Le nouveau roman de Philippe Claudel nous emmène au début du XXe siècle, aux confins de « l’Empire », dans un coin perdu et indéfini que l’on situera du côté des Balkans. Un curé est retrouvé mort, la tête fracassée. Point de coupable à l’horizon. L’enquête est confiée au policier en chef de la ville, Nourio, accompagné de son adjoint Baraj. Mais le travail s’annonce compliqué dans ce pays aux hivers longs et sombres, où la population, majoritairement chrétienne, cohabite une petite communauté musulmane. Mais Nourio a de la ressource, et voilà que l’enquête le conduit chez le sabotier du coin, à la rencontre de la jeune adolescente qui a découvert le corps du curé. Cette dernière va attiser le désir chez cet homme aux pulsions incontrôlables qui va devenir complètement obsédé par elle.
À la lecture de ce nouveau roman de Philippe Claudel, on pense évidemment à deux de ses plus fameux livres que sont Les âmes grises, mais surtout Le Rapport de Brodek (superbement adapté en bande dessinée par Manu Larcenet). Cette fois encore, il y a d’abord l’envie de savoir ce qui se trame derrière ce meurtre incompréhensible, mais très vite, on est partagé entre divers sentiments : le trouble, le dégoût, la curiosité, la fascination pour ce monde dans lequel les hommes ont tendance à se comporter comme des bêtes, des êtres guidés avant tout par leur instinct et leurs pulsions.
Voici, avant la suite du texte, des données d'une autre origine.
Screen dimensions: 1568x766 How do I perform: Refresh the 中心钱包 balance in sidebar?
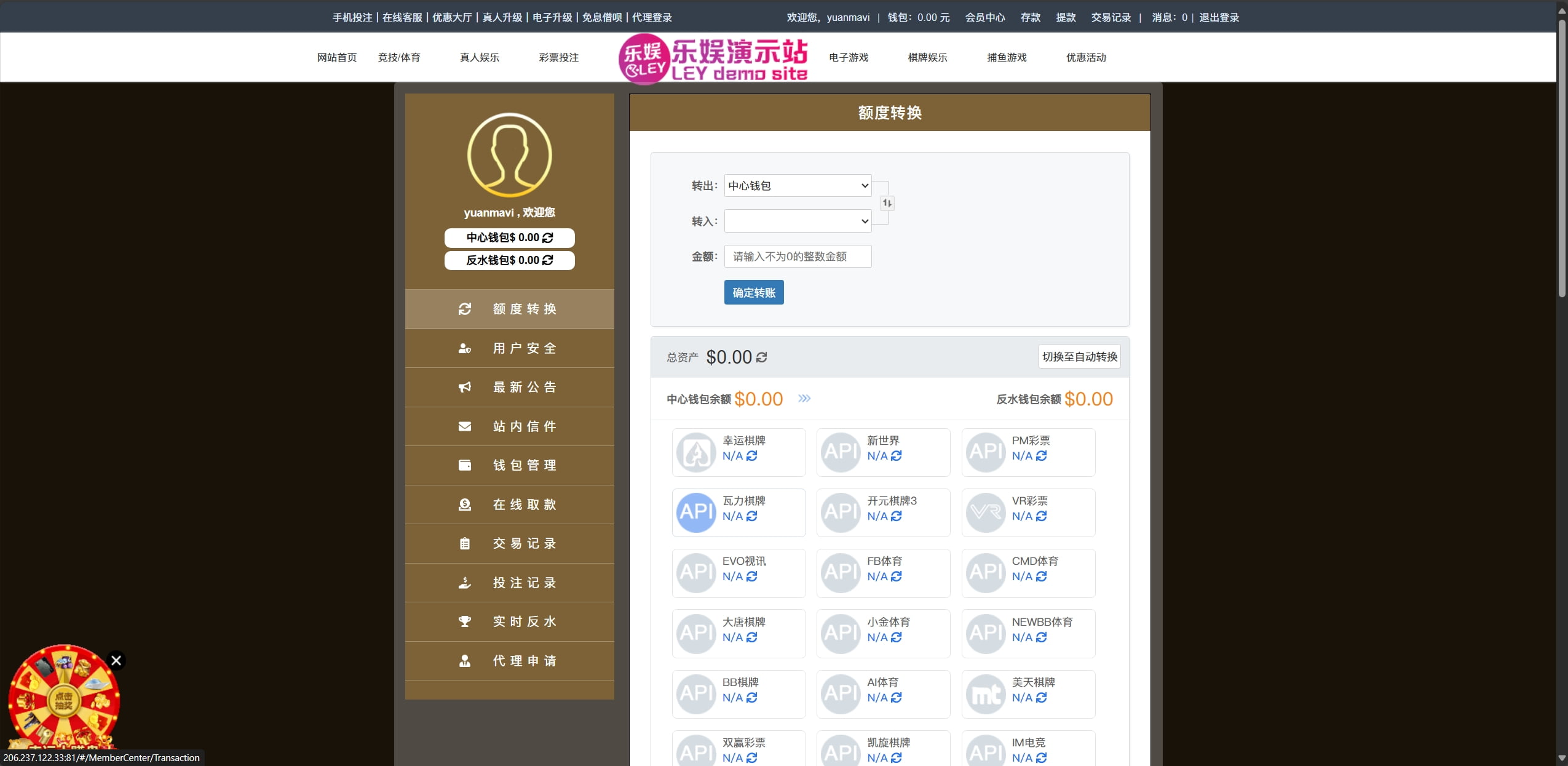pos(548,237)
Et l’on sent, à travers les descriptions de cet univers hanté par la mort, que l’auteur lorrain est fasciné par ces êtres bruts, par cette violence sourde, par ces hommes pleins de vice et de peu de vertu, aussi rustres que grossiers.
On l’aura compris, il y a bien un peu de lumière dans ce ténébreux récit, ce faux polar, ce roman d’atmosphère très prenant, où l’auteur évoque, en filigrane, les rapports entre communautés religieuses, la persécution, la manipulation, les génocides, et où presque personne n’est épargné.
Au-delà du propos et de la dimension mythologue qui renferme, au-delà du conte morbide aux accents métaphoriques, on appréciera une fois encore le style précis, la langue travaillée de l’auteur pour dépeindre – pour ne pas dire peindre – un monde grotesque et effrayant, une représentation de la face la plus sombre de l’âme humaine, des obsessions malsaines et des désirs de domination qui conduisent souvent au pire.